XingMing · 05/09/2021 11:08

@buchanarab, sorry... if you're still reading... yep, I missed the point! In my defense, I was coughing and sneezing and about to come down with a fever so probably not thinking clearly.

Payproblems · 05/09/2021 11:09

When are they due to kick in and how much will they be?

ejhhhhh · 05/09/2021 11:21

It's ridiculously unfair. NI on anything over £50k is at 2%. Therefore higher earners pay much less NI as a proportion of their income compared to lower and middle earners. That's without even considering unearned income, like property or investments, which has no NI component at all. The less well off will be paying for the care of the well off, as the less well off are much less likely to live long enough to need care. It's a regressive tax, but it panders to the Tories key voters, i.e. the rich and the retired (who don't pay NI at all, even if their income in retirement is huge), so I am not surprised by this plan one bit.

ejhhhhh · 05/09/2021 11:28

@UrgentHelpforFriend I'm very sceptical too. With the current model, I'd wager pretty much all the extra tax for social care will be swallowed by the profits of the care companies. They're squeeling massively about their business model being unsustainable without more funding, that they can't get enough profit to keep going. They dress it up in different language, but that's fundamentally what's happening, in the current system it's all about their profit and they're threatening to close care homes because they don't get paid enough by councils. Does anyone really believe that the extra tax will go towards improving care or higher wages for staff? In a privatised model that has NEVER been shown to the the case. There's no reason it will be any different with care. Are we happy that higher taxes just go straight into the pockets of shareholders?

shouldbeworkingmore · 05/09/2021 11:30

YABU. If we don't fund social care now, there won't be any left when we are old.

I definitely stand by my OP.

I also think it's naive to assume this will fix social care & make it better.

OP posts:
Maverickess · 05/09/2021 11:53

@CBUK2K2

No, I can't. I don't think any such thing can ever truly exist to be honest because someone, somewhere (be that a manager who stays under budget as a target, or a government dividing up taxes) has a vested interest in spending as little as possible.

That doesn't mean that I can't be of the opinion that any increase in tax and/or fees should actually go towards the care of the people it's paying for and not into profits.
Everyone gets so hung up on where it's going to come from, who it's fair to increase costs for, but no one seems interested in where it's going and where it's ending up, and while that's not monitored and accounted for properly, any increases will go the same way and never be enough.

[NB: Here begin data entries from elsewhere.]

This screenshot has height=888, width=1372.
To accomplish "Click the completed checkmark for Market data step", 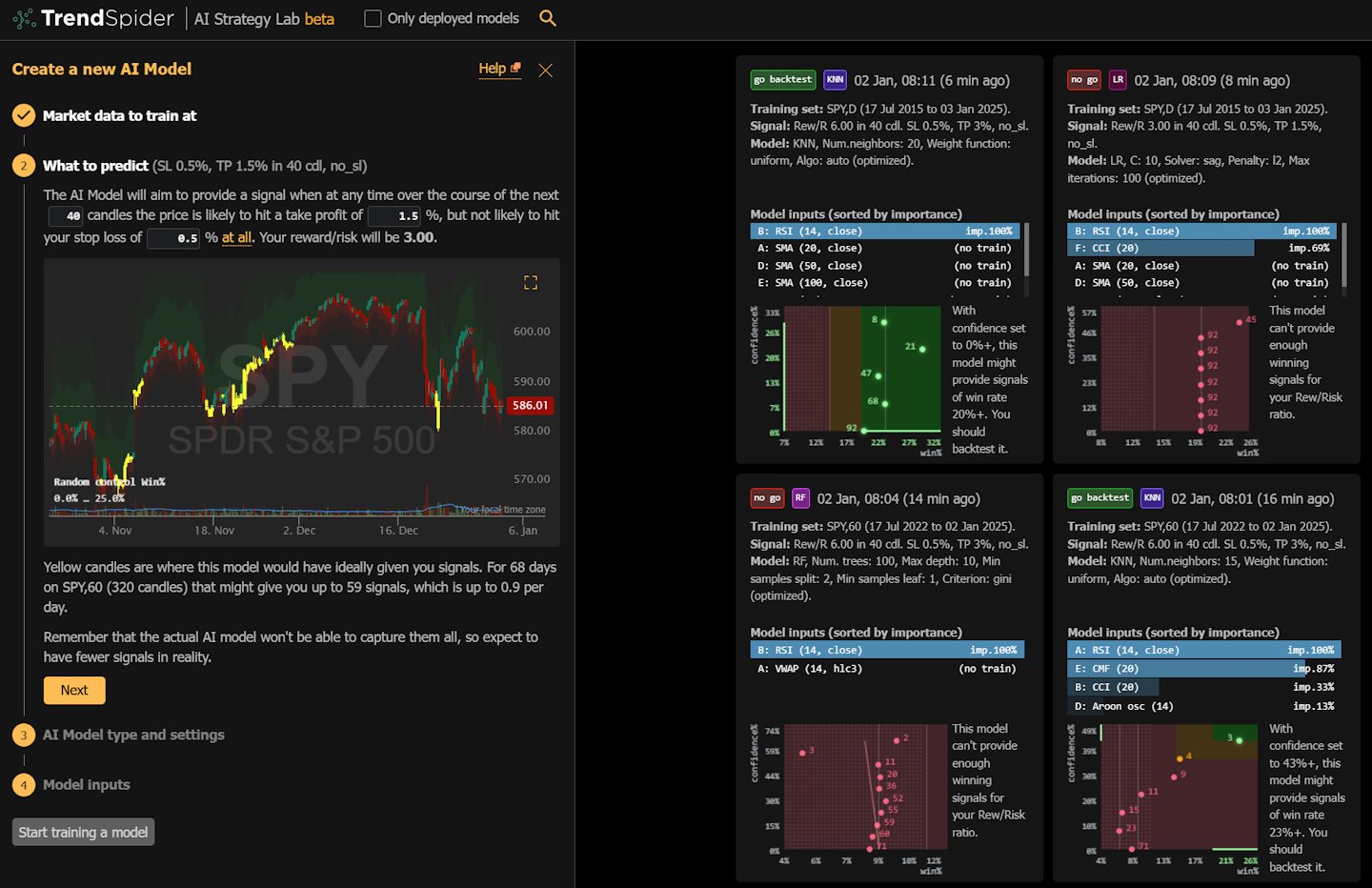I will (21, 115).
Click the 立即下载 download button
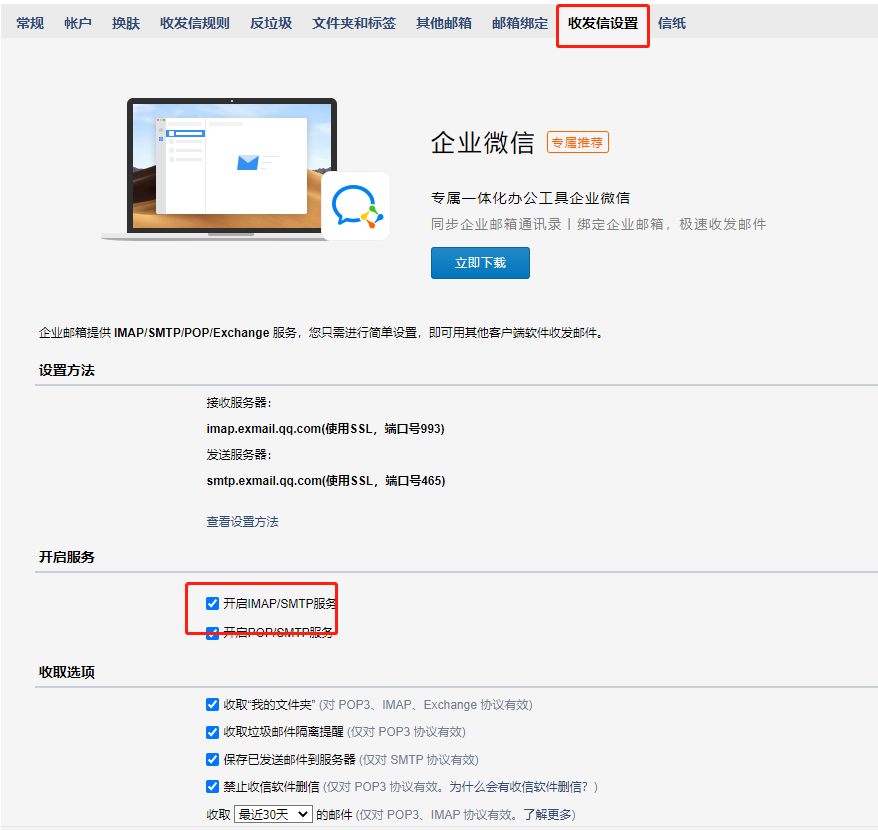Screen dimensions: 878x830 click(x=480, y=262)
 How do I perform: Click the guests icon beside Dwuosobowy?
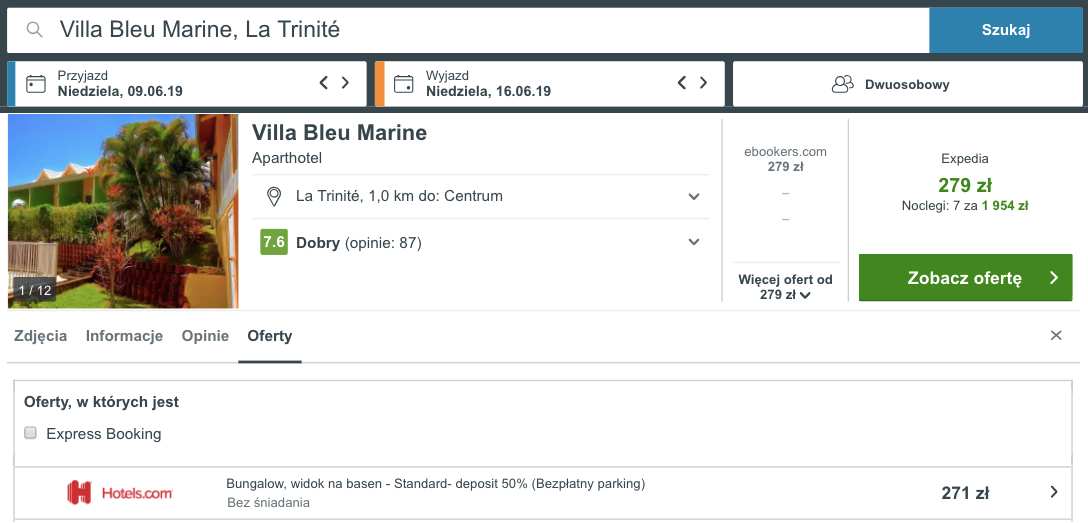coord(842,85)
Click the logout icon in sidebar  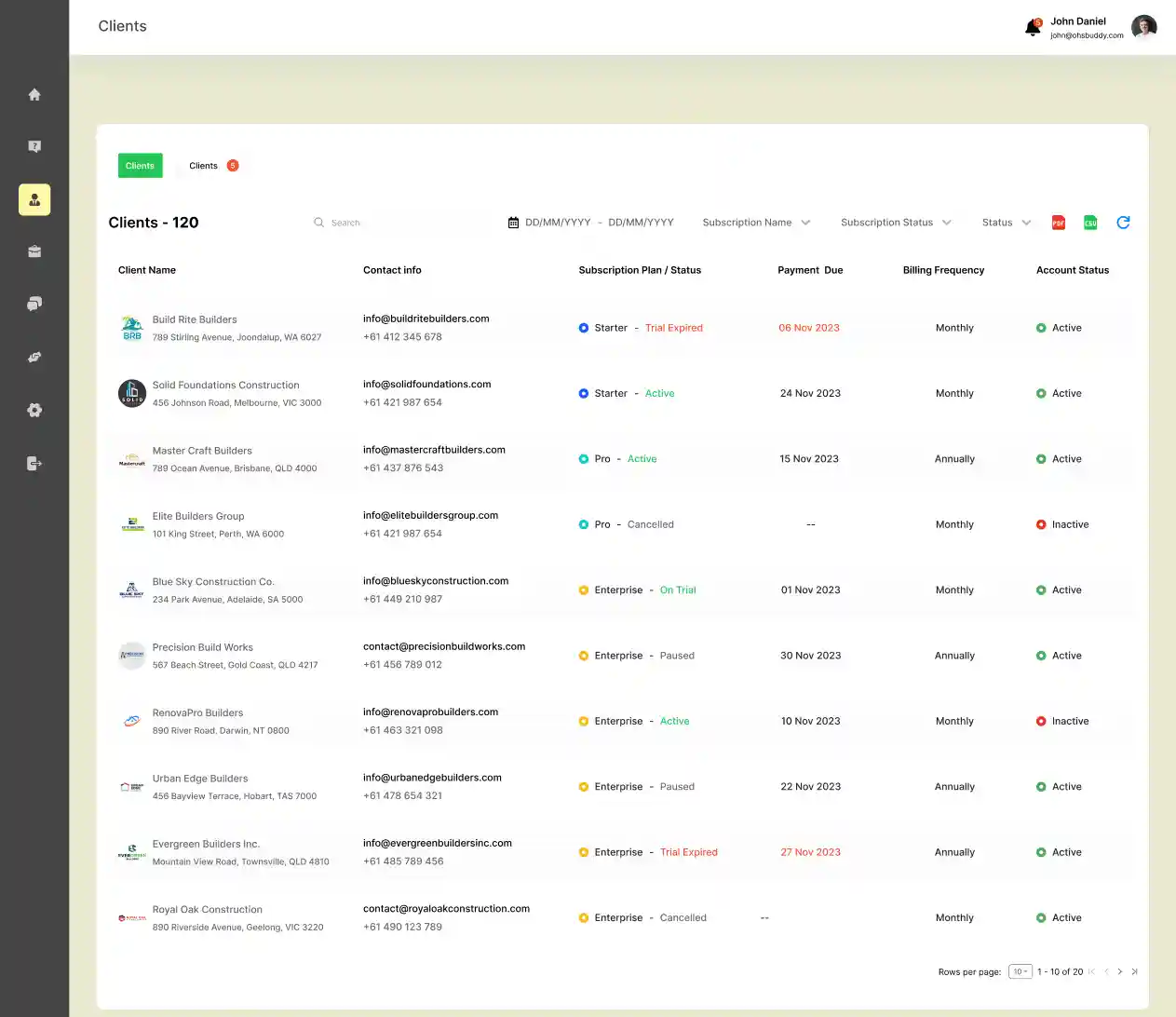[34, 464]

Payproblems · 05/09/2021 12:02

Ejhhh no.

I've been worked in homes for for the older adults, had relatives in and them had sibling worth friends while owns and them.

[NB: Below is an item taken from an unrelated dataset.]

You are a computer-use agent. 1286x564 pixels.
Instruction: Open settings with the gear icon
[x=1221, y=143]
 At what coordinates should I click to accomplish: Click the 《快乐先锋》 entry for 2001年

  1. extremely posh expensive home , the residents food budget was in pennies daily and they had no qualms about serving cold food. If a resident complained they were made to sat alone.

  2. nurse working as care assistant whilst dc young, said residents not watered, one lady needed urgent medical assistance they fought not to give her it instead giving her proper fluids. Boss drove a Bentley.

  3. siblings friend used for joke what colour should he get his ferrari spray painted... Biggest descion of his week.

  4. gerry Robinson program... About dementia. We saw care home boss drilling down into bread slices and kicking off about night staff having a sandwich. Also drove fancy cars.

Cherryade8 · 05/09/2021 12:17

Yanbu, it should be a VAT increase so everyone pays, not just working people. I read only 26 million people pay NI at all, obviously children shouldn't pay (!!) but what about everyone else? Work should be incentivised not a cash cow for the government. I'm happy to pay tax, but higher rate taxpayers already pay 40% income tax and 2% NI, where is the incentive when you're only keeping 58% of any pay rise?

shouldbeworkingmore · 05/09/2021 12:23

One of the huge issues we have is that so much of our tax goes into the hands of others as opposed to improving society. So we pay working tax credits because workers can't survive on their wages, we pay housing benefit because people can't afford housing etc.